Many education authorities around the world support corporate sponsorship of educational materials. In Australia, for example, state government education departments worked together with business groups in Australia to produce materials. In Western Australia the Ministry of Education prepared curriculum materials sponsored by |
Woodside Petroleum, BHP, BP, Shell, Mitsui, Mitsubishi and Cal Asiatic for all secondary schools in the state.
The NSW Department of Education and Training had a web page of online resources with links to industry sponsored curriculum resources that included a link to the Australian Institute of Petroleum (AIP) education website and endorsed its fact sheets, curriculum kits and resource books as “highly recommended” and “drawn from respected scientific sources”, even though the resources were written by public relations people and mainly cited industry sources.
Far from acting as gatekeepers against the incursion of corporate materials into schools, many teachers associations around the world encourage it. They have their professional conferences sponsored and underwritten by corporations and have corporate displays and booths at those conferences. Some have links to suppliers of corporate school materials on their home pages.

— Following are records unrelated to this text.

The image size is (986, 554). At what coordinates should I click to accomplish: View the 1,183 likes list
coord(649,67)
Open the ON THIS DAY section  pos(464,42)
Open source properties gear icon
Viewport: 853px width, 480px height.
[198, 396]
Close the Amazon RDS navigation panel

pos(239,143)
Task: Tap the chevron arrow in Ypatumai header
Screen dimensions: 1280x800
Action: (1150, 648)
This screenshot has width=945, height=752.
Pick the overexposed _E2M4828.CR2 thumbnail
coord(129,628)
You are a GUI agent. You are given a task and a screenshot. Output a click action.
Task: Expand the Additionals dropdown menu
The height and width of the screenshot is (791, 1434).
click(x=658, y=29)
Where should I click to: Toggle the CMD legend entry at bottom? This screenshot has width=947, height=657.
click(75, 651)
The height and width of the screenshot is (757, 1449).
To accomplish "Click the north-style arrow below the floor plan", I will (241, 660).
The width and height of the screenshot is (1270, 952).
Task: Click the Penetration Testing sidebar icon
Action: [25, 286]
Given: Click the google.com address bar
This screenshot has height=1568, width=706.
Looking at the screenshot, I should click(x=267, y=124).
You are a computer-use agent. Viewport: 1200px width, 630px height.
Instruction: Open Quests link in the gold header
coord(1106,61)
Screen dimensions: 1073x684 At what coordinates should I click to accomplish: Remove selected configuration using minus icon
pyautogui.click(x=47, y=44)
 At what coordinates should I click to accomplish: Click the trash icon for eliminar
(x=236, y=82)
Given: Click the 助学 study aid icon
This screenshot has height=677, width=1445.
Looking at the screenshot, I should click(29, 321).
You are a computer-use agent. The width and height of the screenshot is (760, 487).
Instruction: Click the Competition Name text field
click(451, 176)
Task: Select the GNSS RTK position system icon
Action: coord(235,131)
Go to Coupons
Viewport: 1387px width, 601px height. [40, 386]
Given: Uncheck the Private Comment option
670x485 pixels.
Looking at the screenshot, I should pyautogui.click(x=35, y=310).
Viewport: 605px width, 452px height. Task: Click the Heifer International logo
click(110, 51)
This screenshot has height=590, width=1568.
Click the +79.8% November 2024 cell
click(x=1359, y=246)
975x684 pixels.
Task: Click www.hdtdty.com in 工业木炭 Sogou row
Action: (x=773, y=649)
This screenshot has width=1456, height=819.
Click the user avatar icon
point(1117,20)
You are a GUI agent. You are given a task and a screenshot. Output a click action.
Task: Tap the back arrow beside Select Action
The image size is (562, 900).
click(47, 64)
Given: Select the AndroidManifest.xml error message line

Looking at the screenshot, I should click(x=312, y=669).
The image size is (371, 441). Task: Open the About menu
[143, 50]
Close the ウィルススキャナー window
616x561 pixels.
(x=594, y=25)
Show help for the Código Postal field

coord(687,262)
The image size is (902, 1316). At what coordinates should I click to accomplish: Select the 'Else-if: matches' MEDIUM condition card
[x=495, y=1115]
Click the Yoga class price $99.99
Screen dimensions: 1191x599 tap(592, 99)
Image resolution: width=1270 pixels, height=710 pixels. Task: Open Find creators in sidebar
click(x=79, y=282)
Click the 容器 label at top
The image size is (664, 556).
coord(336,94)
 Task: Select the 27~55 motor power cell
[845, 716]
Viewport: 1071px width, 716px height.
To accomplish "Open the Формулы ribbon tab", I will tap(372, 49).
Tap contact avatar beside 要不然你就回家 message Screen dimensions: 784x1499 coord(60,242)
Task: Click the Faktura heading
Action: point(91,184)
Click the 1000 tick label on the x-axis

For example the UK Association of Science Education (ASE) includes industry-sponsored school science materials on its web pages including ExxonMobil’s Energy Chest website, electricity company, E.On’s Energy Nation website, and Bayer’s Making Science Make Sense website. It also partners with Unilever, the offshore oil and gas industry association UKOOA, Pfizer, GlazoSmithKline, the Copper Development Association, The British Aerosol Manufacturers’ Association, the Association of the British Pharmaceutical Industry and others to provide resources to science teachers.
Similarly the US National Science Teachers Association (NSTA) partners with and receives contributions from a variety of companies including Alcoa, the American Chemistry Council, the API, the American Plastics Council, Dow Chemical, Lockheed Martin, Shell Oil and many others. It co-sponsors contests and grants with Toyota, Toshiba, Lysol and others.
The Association also runs annual summer workshops with Dow Chemical. The NSTA has partnered with oil company ConocoPhillips and with the the American Petroleum Institute (API) to produce teaching materials on oil and the API funded NSTA’s webpages on energy. The 10,000 to 14,000 teachers attending the NSTA’s annual convention are able to pick up “armloads of free corporate lesson plans” from the hundreds of corporate and trade association displays. It is said that when attending an NSTA conference “Bring two suitcases: one for your clothes and one for all the freebies!”
In their turn corporations, such as Exxon Mobil’s foundation, give millions “to key organizations that influence the way children learn about science”. According to Exxon Mobil’s president, Edward Ahnert, “NSTA is such a natural partner for us. No other organization has the ability to reach thousands of teachers…” Exxon Mobil even has a representative on the NSTA’s corporate advisory board.
When the producers of Al Gore’s film, An Inconvenient Truth, offered 50,000 DVDs of it to teachers, the NSTA rejected the offer saying it would place “unnecessary risk upon the [NSTA] capital campaign, especially targeted supporters”.